▶ [Exercise brief]: Reproduce the lines from the first one through the line that contains "Action: pos(97,81)", swapping "Instruction" for "Command" and leaving all other text unchanged.

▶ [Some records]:
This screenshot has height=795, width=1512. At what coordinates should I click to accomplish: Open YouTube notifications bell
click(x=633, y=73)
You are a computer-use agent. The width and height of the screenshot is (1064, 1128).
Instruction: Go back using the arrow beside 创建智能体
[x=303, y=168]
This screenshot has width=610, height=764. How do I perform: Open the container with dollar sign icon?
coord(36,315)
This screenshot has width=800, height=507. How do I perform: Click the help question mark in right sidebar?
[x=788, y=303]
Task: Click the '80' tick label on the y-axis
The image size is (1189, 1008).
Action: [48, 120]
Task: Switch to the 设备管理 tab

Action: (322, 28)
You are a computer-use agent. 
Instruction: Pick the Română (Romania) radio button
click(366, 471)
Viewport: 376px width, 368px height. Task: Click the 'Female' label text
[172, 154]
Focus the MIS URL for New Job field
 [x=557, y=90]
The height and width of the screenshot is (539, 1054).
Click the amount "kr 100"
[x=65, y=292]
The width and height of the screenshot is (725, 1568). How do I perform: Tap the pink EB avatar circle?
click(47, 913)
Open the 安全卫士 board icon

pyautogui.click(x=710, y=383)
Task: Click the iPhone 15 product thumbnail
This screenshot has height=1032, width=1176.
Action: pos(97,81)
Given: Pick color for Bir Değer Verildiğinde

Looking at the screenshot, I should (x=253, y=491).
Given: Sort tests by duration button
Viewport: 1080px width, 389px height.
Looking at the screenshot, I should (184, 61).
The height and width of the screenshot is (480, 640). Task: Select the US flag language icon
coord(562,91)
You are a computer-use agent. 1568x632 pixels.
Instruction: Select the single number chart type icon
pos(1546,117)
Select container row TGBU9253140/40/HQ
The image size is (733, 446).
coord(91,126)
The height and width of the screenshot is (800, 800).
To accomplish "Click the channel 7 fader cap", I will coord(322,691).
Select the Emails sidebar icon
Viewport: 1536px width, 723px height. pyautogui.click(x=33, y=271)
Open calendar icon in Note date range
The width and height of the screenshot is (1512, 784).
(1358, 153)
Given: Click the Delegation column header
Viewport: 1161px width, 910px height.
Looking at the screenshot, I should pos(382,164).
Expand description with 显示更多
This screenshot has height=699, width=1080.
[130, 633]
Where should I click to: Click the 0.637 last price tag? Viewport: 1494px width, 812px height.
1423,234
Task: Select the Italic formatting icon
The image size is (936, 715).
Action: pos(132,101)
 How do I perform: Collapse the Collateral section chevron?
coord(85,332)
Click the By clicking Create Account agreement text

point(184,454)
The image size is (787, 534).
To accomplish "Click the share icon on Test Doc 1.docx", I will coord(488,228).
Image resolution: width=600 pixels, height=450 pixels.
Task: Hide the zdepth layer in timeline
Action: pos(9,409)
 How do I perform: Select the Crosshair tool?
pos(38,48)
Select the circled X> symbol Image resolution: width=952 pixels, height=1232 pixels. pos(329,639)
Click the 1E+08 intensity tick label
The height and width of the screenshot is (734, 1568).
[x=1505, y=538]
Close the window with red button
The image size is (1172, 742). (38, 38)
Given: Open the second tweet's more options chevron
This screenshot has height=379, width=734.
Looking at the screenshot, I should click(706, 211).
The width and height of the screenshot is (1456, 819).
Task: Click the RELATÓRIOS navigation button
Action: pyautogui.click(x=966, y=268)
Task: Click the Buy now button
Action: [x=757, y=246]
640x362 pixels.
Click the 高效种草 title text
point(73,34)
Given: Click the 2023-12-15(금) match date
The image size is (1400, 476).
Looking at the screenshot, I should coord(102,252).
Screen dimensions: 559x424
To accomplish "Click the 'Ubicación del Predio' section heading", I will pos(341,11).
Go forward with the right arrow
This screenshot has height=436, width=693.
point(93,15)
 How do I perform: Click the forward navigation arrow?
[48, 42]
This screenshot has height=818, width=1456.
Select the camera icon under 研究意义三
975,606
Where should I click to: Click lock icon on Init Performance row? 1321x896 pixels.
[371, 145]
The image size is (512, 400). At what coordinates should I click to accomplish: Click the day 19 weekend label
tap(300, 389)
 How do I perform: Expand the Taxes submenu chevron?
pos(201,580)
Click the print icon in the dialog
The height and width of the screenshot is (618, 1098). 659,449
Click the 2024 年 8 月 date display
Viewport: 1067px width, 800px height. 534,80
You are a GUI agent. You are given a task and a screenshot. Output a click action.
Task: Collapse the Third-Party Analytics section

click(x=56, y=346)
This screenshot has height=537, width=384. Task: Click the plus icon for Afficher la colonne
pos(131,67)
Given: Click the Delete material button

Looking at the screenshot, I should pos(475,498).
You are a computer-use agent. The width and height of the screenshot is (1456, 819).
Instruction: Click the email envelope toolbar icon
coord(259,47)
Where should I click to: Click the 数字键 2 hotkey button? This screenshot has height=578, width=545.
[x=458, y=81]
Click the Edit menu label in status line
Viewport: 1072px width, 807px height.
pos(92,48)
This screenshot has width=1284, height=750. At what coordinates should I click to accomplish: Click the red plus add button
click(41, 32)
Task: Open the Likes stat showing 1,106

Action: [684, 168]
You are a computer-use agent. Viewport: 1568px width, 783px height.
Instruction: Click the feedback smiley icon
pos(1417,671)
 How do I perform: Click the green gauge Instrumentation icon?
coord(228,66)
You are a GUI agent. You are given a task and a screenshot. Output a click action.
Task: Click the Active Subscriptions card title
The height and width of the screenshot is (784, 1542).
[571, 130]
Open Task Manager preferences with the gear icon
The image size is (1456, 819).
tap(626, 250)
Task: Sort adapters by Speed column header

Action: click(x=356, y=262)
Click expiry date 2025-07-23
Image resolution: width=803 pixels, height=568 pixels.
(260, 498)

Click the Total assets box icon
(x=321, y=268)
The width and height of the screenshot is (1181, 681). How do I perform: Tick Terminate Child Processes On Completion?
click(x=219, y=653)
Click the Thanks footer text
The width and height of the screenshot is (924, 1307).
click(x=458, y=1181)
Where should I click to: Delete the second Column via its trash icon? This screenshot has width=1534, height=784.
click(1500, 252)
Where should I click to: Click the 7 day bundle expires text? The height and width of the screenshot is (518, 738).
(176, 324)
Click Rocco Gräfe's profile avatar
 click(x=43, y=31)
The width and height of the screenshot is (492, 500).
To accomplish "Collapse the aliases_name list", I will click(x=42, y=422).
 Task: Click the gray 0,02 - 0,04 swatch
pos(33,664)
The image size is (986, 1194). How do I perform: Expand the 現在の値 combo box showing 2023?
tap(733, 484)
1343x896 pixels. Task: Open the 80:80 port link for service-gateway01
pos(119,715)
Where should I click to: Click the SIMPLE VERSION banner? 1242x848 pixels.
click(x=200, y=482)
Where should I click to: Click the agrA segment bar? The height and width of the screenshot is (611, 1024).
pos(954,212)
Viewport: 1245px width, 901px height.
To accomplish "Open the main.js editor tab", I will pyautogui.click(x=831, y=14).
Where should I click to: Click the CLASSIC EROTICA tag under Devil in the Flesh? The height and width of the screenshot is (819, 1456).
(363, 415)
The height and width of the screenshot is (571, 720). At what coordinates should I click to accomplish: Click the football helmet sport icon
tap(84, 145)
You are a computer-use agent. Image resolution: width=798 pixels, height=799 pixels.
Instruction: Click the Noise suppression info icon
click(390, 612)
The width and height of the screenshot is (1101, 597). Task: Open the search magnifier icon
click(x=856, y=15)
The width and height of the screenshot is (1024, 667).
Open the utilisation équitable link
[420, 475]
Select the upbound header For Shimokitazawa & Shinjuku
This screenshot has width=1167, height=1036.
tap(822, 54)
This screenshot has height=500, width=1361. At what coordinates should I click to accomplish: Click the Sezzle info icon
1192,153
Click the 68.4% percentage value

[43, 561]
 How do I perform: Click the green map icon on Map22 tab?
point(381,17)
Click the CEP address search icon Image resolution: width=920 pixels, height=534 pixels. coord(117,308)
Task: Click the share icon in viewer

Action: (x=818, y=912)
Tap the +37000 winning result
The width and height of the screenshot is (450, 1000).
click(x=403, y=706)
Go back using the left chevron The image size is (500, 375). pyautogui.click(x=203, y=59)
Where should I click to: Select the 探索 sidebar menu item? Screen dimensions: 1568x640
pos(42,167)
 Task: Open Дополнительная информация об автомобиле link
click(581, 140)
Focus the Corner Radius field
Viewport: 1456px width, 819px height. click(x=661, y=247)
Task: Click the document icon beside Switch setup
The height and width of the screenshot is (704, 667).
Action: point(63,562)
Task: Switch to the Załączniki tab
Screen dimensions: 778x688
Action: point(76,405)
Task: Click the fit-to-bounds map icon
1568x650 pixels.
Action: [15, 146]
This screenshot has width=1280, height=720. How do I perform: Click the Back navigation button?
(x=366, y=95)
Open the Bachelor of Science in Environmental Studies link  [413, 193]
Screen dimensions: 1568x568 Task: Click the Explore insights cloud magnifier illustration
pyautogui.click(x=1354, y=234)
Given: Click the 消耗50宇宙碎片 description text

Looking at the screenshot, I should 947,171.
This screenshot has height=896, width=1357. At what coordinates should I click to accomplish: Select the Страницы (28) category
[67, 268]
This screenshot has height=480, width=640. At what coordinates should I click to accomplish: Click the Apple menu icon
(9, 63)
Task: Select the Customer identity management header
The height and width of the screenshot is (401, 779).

▶ [The answer]:
This screenshot has height=795, width=1512. At what coordinates should I click to accomplish: Open YouTube notifications bell
click(x=633, y=73)
You are a computer-use agent. The width and height of the screenshot is (1064, 1128).
Command: Go back using the arrow beside 创建智能体
[x=303, y=168]
This screenshot has width=610, height=764. How do I perform: Open the container with dollar sign icon?
coord(36,315)
This screenshot has width=800, height=507. How do I perform: Click the help question mark in right sidebar?
[x=788, y=303]
Task: Click the '80' tick label on the y-axis
The image size is (1189, 1008).
Action: [48, 120]
Task: Switch to the 设备管理 tab

Action: (322, 28)
You are a computer-use agent. 
Command: Pick the Română (Romania) radio button
click(366, 471)
Viewport: 376px width, 368px height. Task: Click the 'Female' label text
[172, 154]
Focus the MIS URL for New Job field
 [x=557, y=90]
The height and width of the screenshot is (539, 1054).
Click the amount "kr 100"
[x=65, y=292]
The width and height of the screenshot is (725, 1568). How do I perform: Tap the pink EB avatar circle?
click(47, 913)
Open the 安全卫士 board icon

pyautogui.click(x=710, y=383)
Task: Click the iPhone 15 product thumbnail
This screenshot has height=1032, width=1176.
Action: pos(97,81)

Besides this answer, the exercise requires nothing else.